I don't believe there is a way to serve a cease-and-desist order to an unknown 3rd party...

Tristam MacDonald. Ex-BigTech Software Engineer. Future farmer. [https://trist.am]

If the 3rd party reverse-engineers Apple’s technology, couldn’t Apple sue them and force a cease-and-desist?

That assumes the justice department releases the identity of the 3rd party, no?

I don't believe there is a way to serve a cease-and-desist order to an unknown 3rd party...

RIAA has sued civilians for copyright infringement with "john doe" as the lawsuit target when trying to force ISP to reveal who was using those IP addresses.

Microsoft has sued "john does" many times as well (including john doe small businesses, for pirating MS Windows or MS Office).

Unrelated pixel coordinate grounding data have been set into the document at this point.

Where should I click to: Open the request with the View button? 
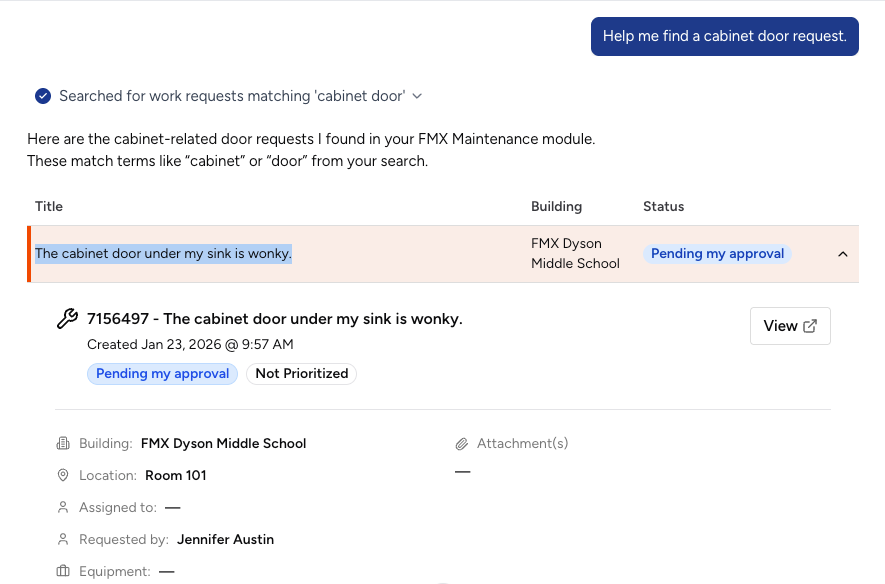tap(789, 326)
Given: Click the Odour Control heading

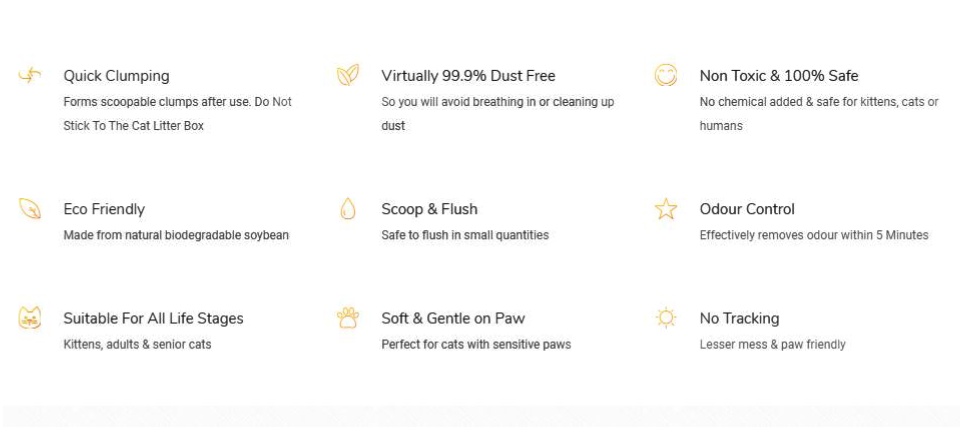Looking at the screenshot, I should pos(747,210).
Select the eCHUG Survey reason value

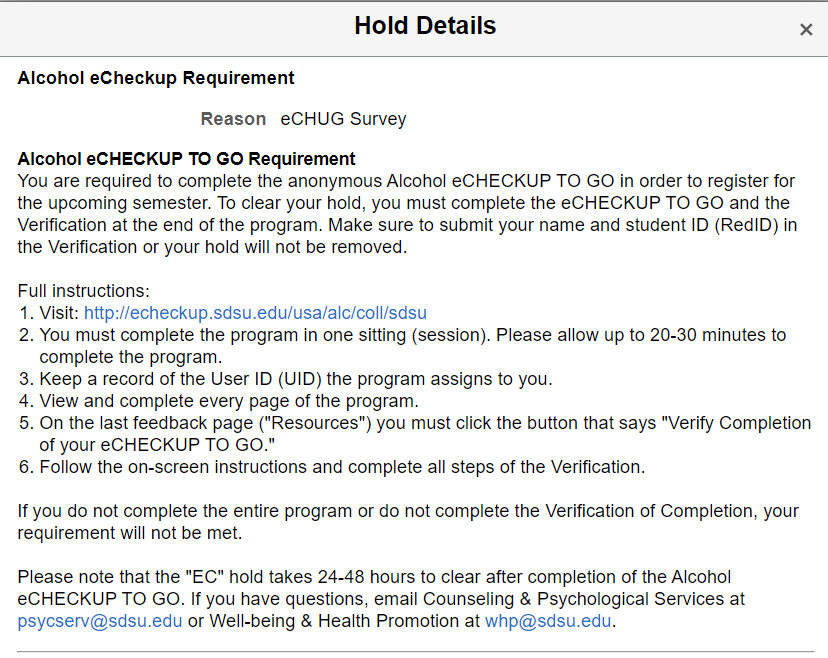coord(343,119)
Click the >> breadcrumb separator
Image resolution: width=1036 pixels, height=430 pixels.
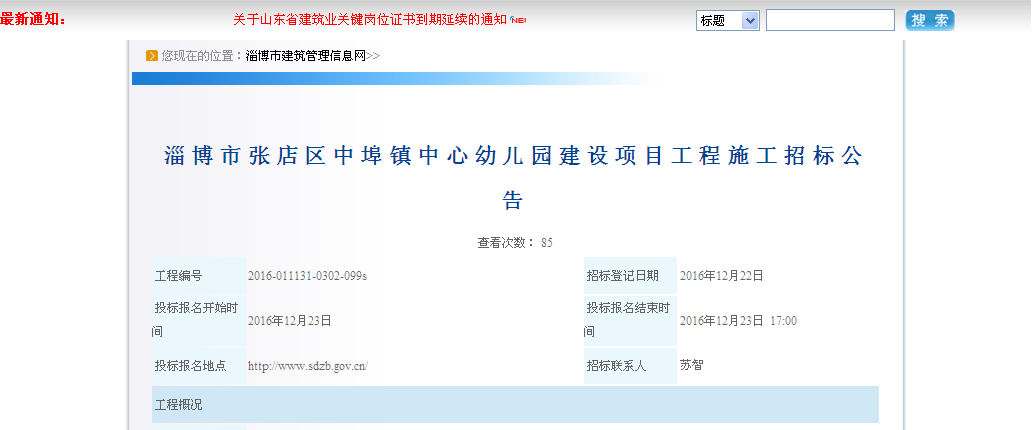373,56
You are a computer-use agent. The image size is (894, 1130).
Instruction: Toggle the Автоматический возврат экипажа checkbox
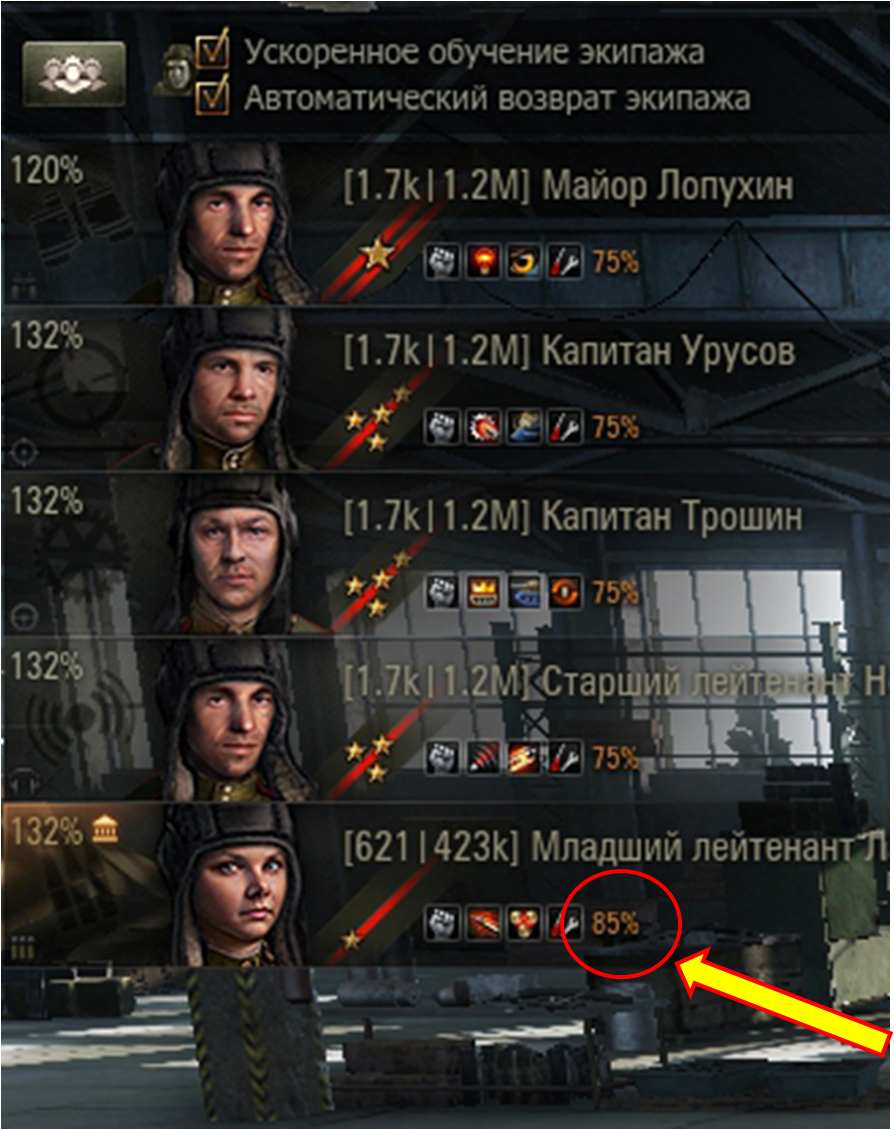(213, 97)
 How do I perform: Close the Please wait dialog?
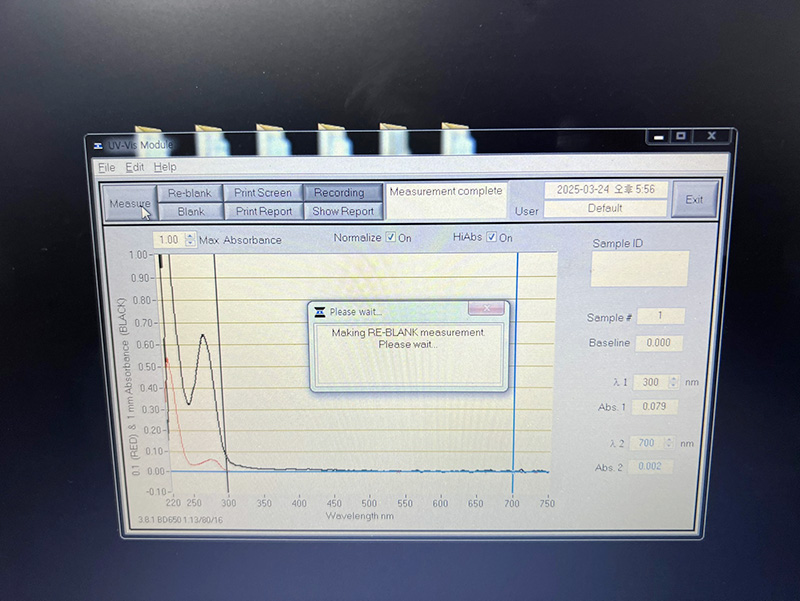[486, 309]
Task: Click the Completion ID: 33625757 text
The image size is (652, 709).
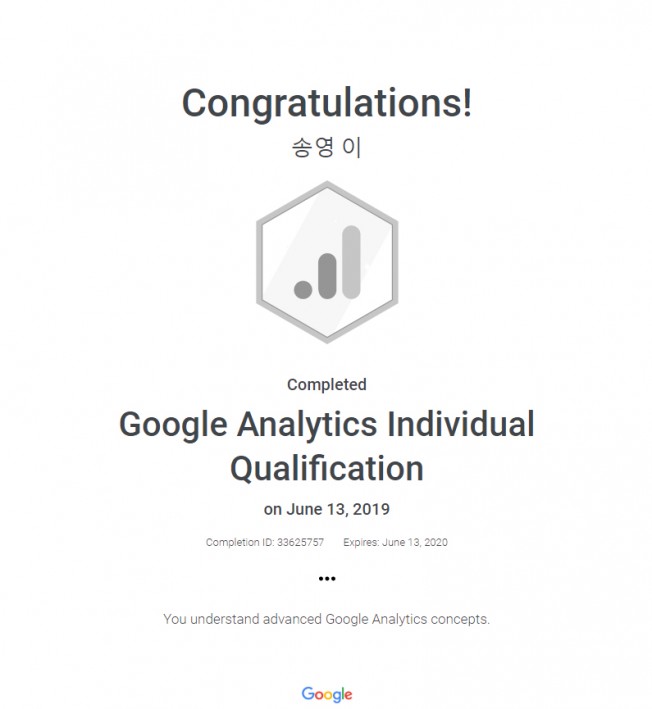Action: click(x=265, y=542)
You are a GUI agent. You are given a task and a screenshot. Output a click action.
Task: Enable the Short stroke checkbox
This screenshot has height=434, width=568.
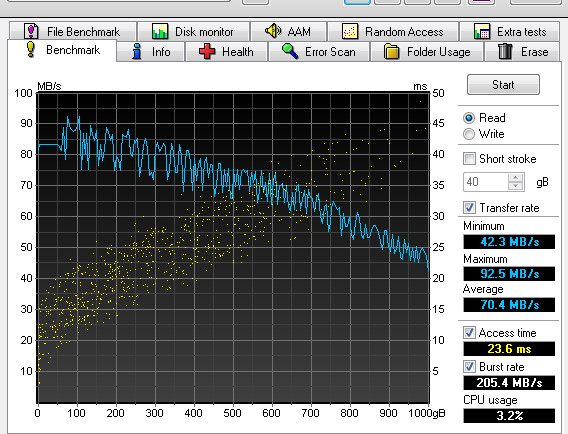point(469,159)
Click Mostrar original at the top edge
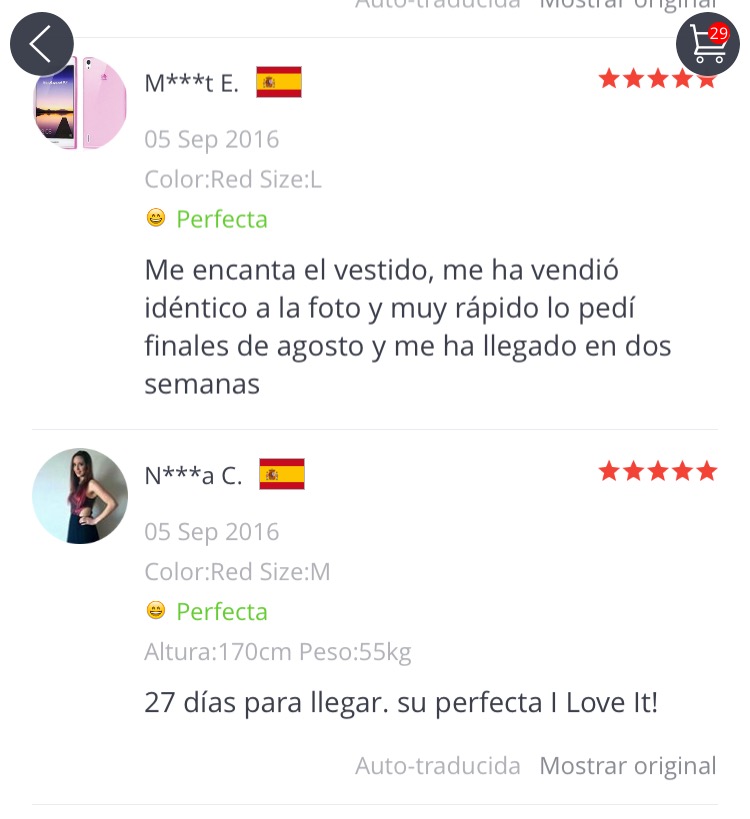The width and height of the screenshot is (750, 819). pos(628,4)
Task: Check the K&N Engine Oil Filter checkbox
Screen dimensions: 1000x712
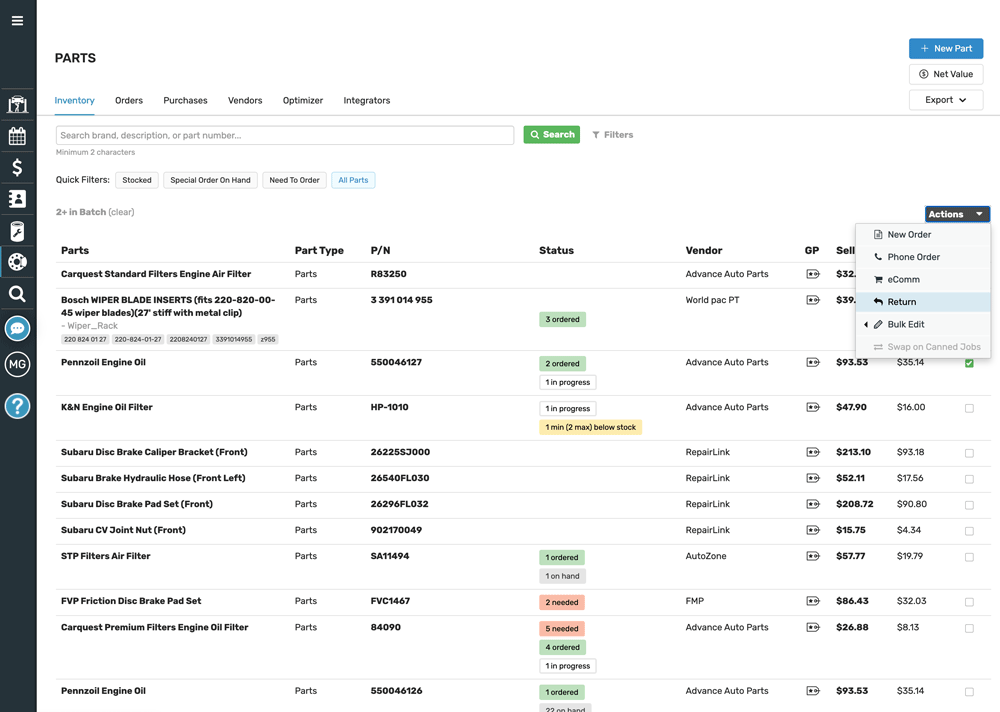Action: coord(969,408)
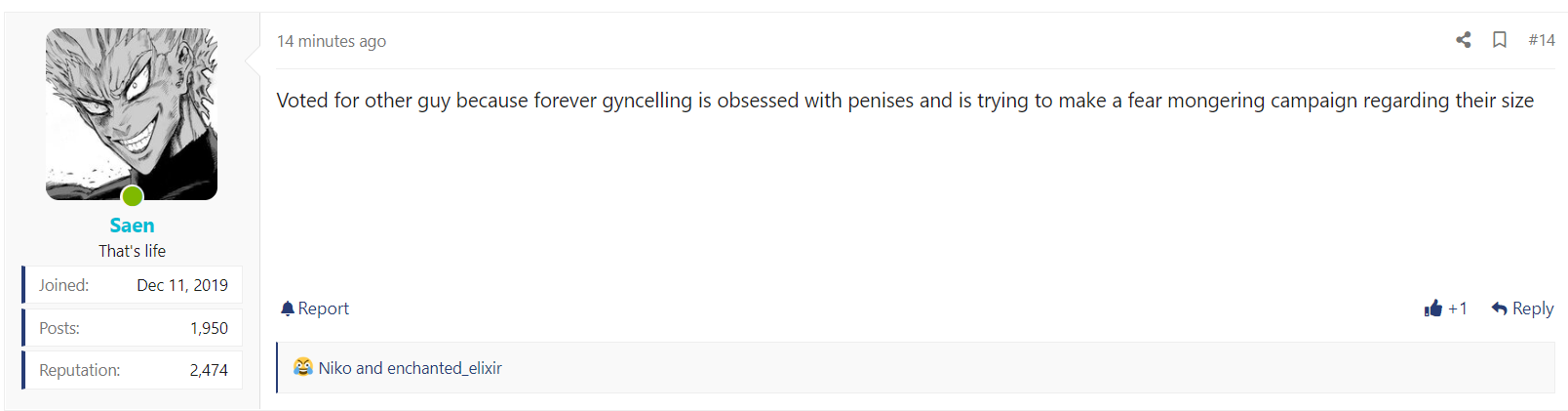Click the thumbs-up like icon
The image size is (1568, 411).
tap(1432, 308)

Basically, if Apple has evidence of patent violations, they could sue the "john doe" by including the FBI in the lawsuit for protecting the john doe, hoping a judge will force the FBI to give up 3rd party. Whether Apple'd win that lawsuit, I don't have a clue, but it's yet another shot Apple could fire in their broadside if Apple desired to not let the FBI drop the matter.


If the 3rd party reverse-engineers Apple’s technology, couldn’t Apple sue them and force a cease-and-desist?

Depends on whether it was clean-room reverse-engineered, and whether any patents are actually being infringed.


Basically, if Apple has evidence of patent violations, they could sue the "john doe" by including the FBI in the lawsuit for protecting the john doe, hoping a judge will force the FBI to give up 3rd party. Whether Apple'd win that lawsuit, I don't have a clue, but it's yet another shot Apple could fire in their broadside if Apple desired to not let the FBI drop the matter.

If Apple actually sued over that, this would be some seriously hilarious alice-in-wonderland stuff.